_WHAT TO PRODUCE:_
Please return all lines from the records below that include the string "indicator".

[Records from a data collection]
--- START ---
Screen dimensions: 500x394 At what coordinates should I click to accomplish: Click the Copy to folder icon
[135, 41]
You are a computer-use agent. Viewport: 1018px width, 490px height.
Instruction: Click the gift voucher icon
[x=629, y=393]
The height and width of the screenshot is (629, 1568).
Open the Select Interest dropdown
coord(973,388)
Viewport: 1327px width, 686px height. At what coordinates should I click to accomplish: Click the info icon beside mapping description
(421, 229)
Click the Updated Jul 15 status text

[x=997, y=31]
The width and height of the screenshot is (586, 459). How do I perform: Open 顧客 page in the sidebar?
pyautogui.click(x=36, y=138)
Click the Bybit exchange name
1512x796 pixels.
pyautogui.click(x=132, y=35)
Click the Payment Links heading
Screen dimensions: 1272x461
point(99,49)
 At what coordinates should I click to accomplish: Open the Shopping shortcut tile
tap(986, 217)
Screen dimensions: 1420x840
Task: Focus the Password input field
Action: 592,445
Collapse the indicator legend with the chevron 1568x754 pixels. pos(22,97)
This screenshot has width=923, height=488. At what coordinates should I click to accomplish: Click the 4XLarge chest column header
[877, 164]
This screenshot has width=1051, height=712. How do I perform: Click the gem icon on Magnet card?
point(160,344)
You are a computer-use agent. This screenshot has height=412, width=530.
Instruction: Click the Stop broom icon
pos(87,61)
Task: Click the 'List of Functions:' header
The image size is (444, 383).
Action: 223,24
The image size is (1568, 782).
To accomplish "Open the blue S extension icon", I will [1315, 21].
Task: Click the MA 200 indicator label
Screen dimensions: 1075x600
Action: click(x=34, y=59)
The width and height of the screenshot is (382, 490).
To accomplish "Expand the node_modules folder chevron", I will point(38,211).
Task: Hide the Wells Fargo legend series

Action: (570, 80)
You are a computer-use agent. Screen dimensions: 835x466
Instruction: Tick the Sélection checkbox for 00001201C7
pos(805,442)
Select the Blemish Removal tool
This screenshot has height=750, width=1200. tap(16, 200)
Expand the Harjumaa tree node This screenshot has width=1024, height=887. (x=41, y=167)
--- END ---
_TASK OUTPUT:_
Collapse the indicator legend with the chevron 1568x754 pixels. pos(22,97)
Task: Click the MA 200 indicator label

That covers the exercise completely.